I’m currently investigating about the issues that occur due to lack of compute resources.
I’d like to ask if there’s any compensation policy to an error message like below:
“The zone ‘projects/PROJECT_ID/zones/ZONE’ does not have enough resources available to fulfill the request.
Try a different zone, or try again later.”
If such error occurs, do I get to receive any kind of compensation (ex. Financial Credits) for the issue?
You’ve just encountered a stockout issue. A Stockout means that the particular GCP datacenter in that zone has reached its resource limit.
The Google Cloud Platform team are there to make sure that there are available resources in all zones. This type of issue is rare. When a situation like this occurs or is about to occur, the team is notified immediately, the issue is investigated and quickly fixed.

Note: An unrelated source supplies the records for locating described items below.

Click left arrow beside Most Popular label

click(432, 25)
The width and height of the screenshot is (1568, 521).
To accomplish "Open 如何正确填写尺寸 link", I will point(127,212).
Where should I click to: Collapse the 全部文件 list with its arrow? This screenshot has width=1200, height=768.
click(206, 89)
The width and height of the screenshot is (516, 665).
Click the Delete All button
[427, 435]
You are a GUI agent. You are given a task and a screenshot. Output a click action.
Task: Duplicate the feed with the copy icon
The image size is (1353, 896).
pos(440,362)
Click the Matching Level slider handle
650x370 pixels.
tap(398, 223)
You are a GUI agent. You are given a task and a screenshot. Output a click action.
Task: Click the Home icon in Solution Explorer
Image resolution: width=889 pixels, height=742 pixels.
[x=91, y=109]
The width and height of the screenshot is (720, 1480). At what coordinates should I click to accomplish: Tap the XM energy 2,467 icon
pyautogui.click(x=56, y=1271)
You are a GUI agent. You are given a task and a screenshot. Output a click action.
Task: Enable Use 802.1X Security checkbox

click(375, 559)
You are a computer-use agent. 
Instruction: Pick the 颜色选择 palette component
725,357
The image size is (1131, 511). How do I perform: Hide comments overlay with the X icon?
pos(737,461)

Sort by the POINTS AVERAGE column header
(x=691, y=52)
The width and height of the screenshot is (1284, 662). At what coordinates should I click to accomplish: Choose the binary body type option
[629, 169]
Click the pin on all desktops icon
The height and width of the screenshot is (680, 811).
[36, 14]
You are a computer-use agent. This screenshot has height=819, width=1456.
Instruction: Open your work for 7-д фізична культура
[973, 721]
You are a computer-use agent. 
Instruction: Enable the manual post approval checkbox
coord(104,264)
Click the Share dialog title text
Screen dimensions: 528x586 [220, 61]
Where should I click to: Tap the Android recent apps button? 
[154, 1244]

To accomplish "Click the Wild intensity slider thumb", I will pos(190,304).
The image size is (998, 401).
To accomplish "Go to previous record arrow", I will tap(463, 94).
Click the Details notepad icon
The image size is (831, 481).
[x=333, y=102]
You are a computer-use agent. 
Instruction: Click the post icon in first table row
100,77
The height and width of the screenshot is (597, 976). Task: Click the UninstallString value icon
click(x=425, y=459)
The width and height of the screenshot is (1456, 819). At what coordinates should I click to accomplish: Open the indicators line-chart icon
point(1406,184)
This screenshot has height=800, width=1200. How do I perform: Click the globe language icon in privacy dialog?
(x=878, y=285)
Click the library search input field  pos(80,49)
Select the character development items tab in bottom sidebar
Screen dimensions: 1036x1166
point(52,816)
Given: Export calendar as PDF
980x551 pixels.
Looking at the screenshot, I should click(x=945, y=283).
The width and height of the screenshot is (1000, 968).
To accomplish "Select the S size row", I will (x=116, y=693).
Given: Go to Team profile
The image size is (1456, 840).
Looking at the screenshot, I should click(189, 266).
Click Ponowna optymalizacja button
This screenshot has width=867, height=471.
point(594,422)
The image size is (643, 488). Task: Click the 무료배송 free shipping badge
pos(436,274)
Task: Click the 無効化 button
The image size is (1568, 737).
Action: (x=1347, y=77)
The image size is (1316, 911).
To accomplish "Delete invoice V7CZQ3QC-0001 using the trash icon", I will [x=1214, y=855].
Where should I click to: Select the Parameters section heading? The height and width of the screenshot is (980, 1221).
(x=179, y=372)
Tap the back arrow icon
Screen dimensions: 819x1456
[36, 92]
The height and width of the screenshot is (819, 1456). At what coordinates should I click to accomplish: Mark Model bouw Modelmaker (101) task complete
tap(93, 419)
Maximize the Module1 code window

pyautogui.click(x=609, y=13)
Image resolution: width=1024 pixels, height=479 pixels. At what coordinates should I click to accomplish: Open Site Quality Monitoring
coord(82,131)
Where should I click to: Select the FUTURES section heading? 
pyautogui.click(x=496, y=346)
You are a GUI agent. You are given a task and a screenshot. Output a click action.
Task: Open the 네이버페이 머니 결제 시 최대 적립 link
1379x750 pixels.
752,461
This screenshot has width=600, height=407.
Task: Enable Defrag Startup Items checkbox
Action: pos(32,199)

I recommend deploying and balancing your workload across multiple zones or regions to reduce the likelihood of a stockout. Please review the documentation which outlines how to build resilient and scalable architectures on the Google Cloud Platform.
As per your question about compensation, there is no rolling announcement on compensation for the said error. We do really apologize for the inconvenience and would recommend checking other zone or region to deploy your instances.
To supplement what dayeon has mentioned, here is one of the support blogs which helps you figure out the next steps in case you face that error.
In general, the supplier and customer enters contract through SLA terms in which supplier is responsible for maintaining minimum uptime for the services which have been deployed or are currently being consumed. For example, Compute Engine VMs has various levels of SLAs depending on how service is deployed.
The compensation part you are referring to, probably was this. You can learn more about SLAs and agreements here.
True. The SLA is measured against deployed instances and their uptime.
True. The article I shared earlier, goes into depth on what SLA means for Compute engine VMs. Stockouts are handled at best-effort basis. On the other hand, if you have started consuming the service, its uptime (SLA) obligation is with service provider.